GAZETECİLER DİPLOMATLARI UYARACAK
-Amerikalı diplomatlarla konuşan gazetecilere yönelik eleştrilere ne diyorsunuz?
Amerikalı diplomatlar zamanlarının büyük bölümünü gazetecilerle değil siyasetçilerle, bürokratlarla konuşarak geçirirler. Ben de Ankara’da görev yaptığım yıllarda pek çok Amerikalı diplomatla, Büyükelçiyle tanıştım. Gazetecinin görevi temas etmektir. Haber böyle gelir, havayı böyle koklarsınız. Bir sohbette siz iki soru sorarsanız o da size bir soru sorar ve değerlendirmenizi almaya çalışır. Diyelim bir akşam yemeğinde aynı masaya oturduğunuz ABD Büyükelçisi size “Bu CHP kongresinden ne çıkar?” diye sorsa, siz “vallahi ben yabancı diplomatlara yorum yapmıyorum” diyerek susacak mısınız? “Kılıçdaroğlu yavaş yavaş partiye hakim oluyor” şeklinde her yerde açıkladığınız görüşlerinizi anlatırsanız ve büyükelçi de bunu merkeze adınızı vererek rapor eder ve bu da WikiLeaks’e sızarsa, gelin çıkın işin içinden. Normalde diplomatlar gazetecilerle konuşurken “off the record-yazmak yok” diye uyarırlar. Şimdi roller değişiyor, diplomatlarla konuşurken bizim gazeteciler olarak “size anlatacaklarım kriptolarınızda yazılmak için değildir, lütfen off the record ” diye uyarmak gerekiyor anlaşılan. İşin şakası bir tarafa, ben burada gazetecilerden çok siyasetçilerin durumunun daha kritik olduğunu düşünüyorum.

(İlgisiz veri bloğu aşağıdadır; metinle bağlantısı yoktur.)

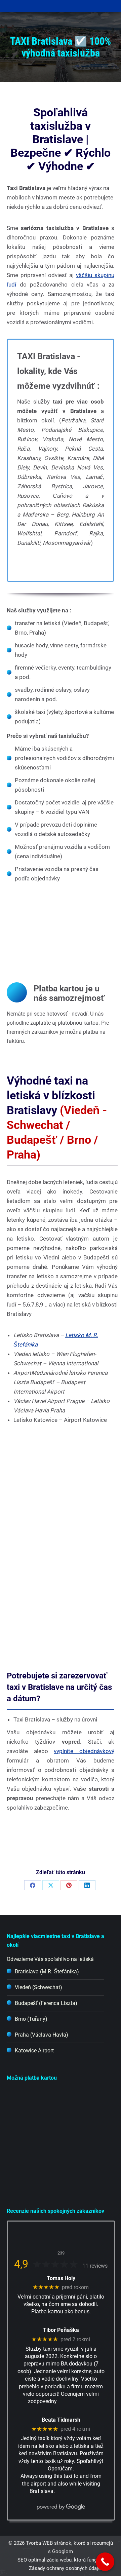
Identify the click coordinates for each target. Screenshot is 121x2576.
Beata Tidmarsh (61, 2420)
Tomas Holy (61, 2278)
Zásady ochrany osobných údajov (66, 2568)
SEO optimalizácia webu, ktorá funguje (60, 2560)
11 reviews (95, 2266)
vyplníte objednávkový (84, 1751)
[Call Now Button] (105, 2561)
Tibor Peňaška (61, 2330)
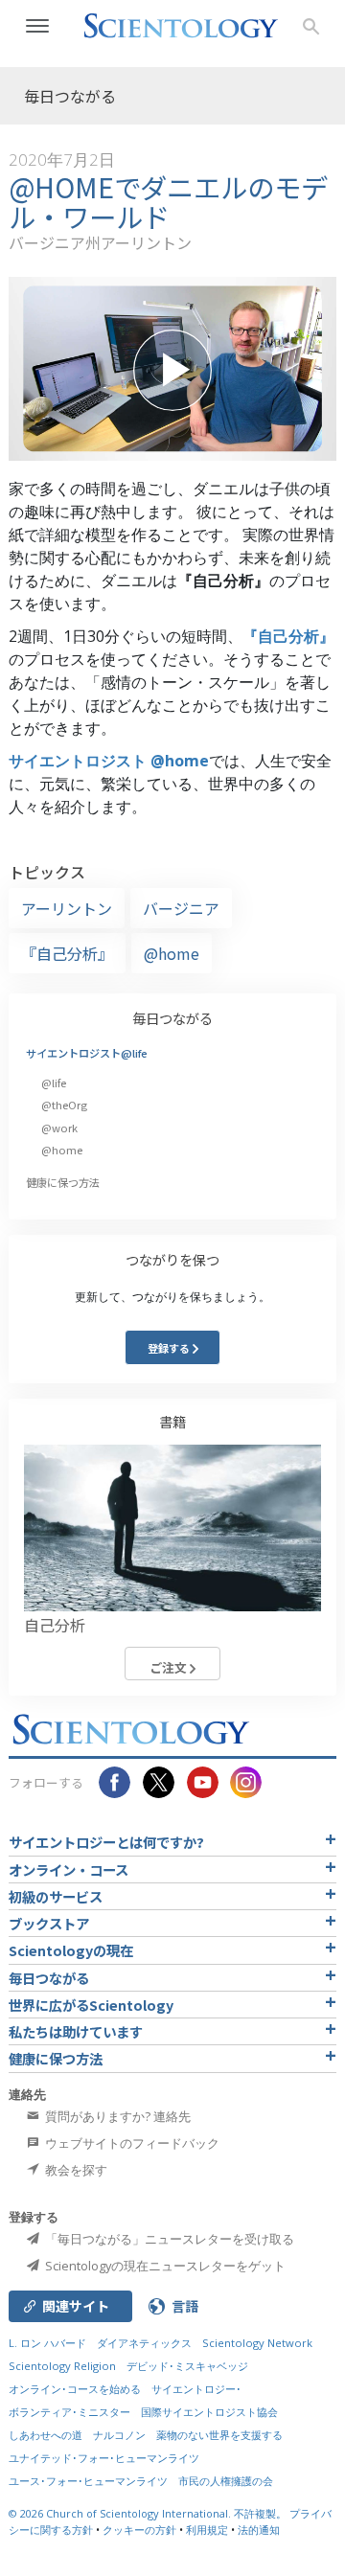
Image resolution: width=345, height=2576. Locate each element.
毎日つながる (172, 1018)
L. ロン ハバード (47, 2343)
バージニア (181, 908)
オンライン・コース (68, 1869)
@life (53, 1082)
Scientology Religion (62, 2366)
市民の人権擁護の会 (225, 2480)
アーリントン (66, 908)
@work (59, 1127)
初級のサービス (56, 1896)
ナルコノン (119, 2435)
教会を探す (74, 2169)
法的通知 (259, 2529)
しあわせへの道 (45, 2435)
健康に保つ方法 (63, 1182)
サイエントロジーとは (106, 1842)
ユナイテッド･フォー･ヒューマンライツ (104, 2458)
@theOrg (64, 1104)
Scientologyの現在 (71, 1950)
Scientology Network (257, 2343)
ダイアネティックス (144, 2343)
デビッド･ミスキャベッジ (187, 2366)
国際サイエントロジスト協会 (209, 2412)
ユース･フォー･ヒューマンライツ (88, 2480)
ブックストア (49, 1923)
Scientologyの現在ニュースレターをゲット (164, 2265)
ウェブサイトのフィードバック (130, 2143)
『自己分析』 (288, 636)
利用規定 (207, 2529)
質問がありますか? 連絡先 (116, 2116)
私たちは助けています (76, 2031)
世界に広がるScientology (91, 2005)
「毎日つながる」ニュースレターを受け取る (168, 2238)
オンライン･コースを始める (75, 2389)
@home (171, 953)
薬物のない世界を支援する (219, 2435)
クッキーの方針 (139, 2529)
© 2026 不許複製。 (149, 2513)
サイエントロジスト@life (87, 1052)
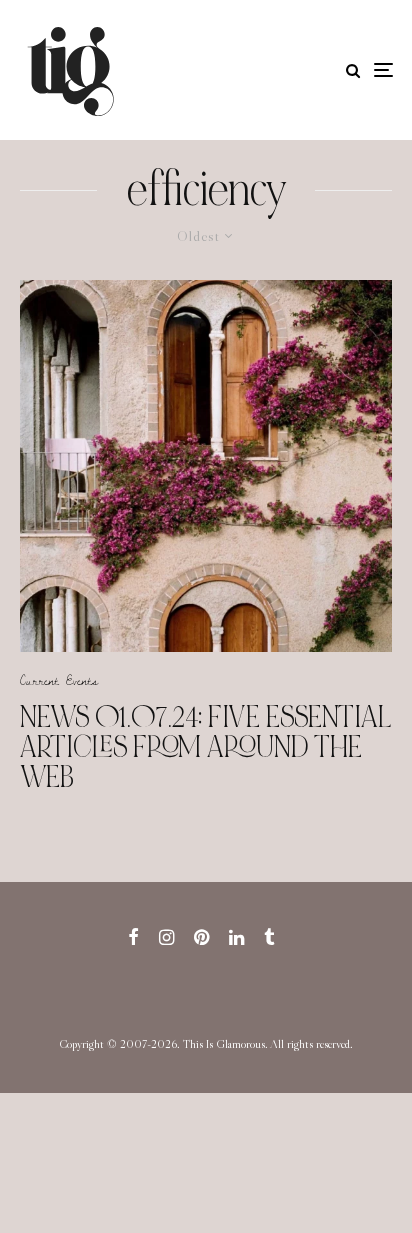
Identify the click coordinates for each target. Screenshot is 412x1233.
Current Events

ARTIK HİÇBİRŞEY GİZLİ KALMAYACAK
Assange’a karşı cinsel taciz suçlamasıyla yürütülen operasyonu “siyasi” buluyor musunuz?

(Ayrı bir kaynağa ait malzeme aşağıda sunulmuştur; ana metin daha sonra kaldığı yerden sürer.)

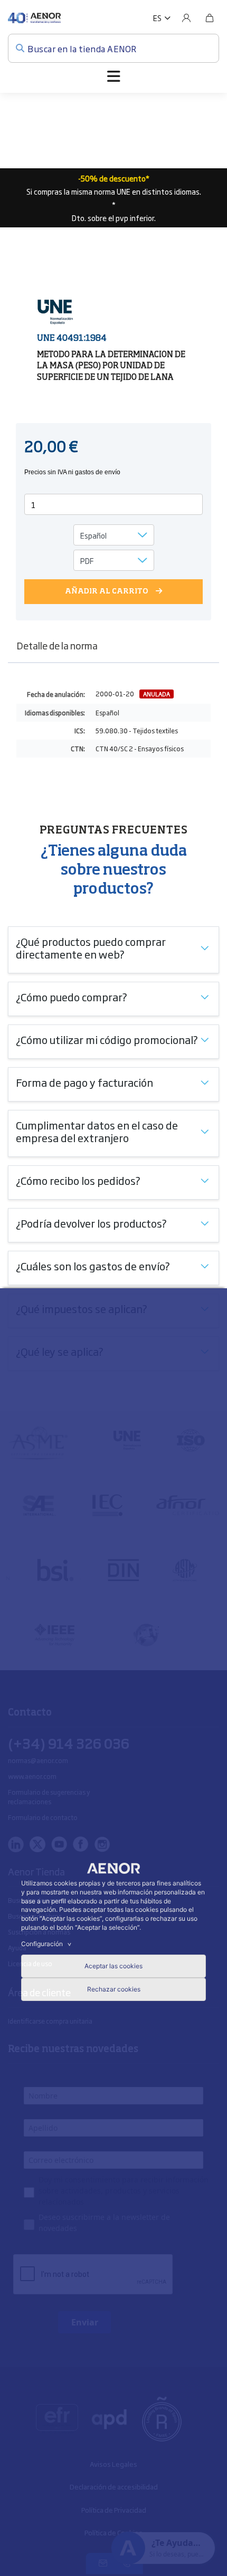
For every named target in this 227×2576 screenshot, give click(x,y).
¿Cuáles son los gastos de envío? (93, 1265)
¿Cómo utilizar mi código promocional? (107, 1039)
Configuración (47, 1944)
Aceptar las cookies (113, 1966)
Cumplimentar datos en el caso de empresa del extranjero (97, 1131)
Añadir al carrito (106, 591)
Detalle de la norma (57, 645)
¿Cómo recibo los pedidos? (78, 1180)
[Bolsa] (209, 17)
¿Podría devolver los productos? (91, 1223)
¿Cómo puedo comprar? (71, 996)
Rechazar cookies (113, 1989)
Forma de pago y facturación (84, 1082)
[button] (162, 18)
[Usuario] (186, 17)
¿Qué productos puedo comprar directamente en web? (91, 947)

Bana biraz manidar geliyor. Çapkın bir arkadaş olduğu belli. Ama bakın onun cinsel yaşamı da deşifre oldu. Buradaki ironi yeni dünyayı anlatıyor. Artık hiçbir şeyin gizli kalmadığı ya da kalmayacağı varsayımıyla hareket ettiğimiz bir döneme gireceğiz. Herkes adımını buna göre atacak.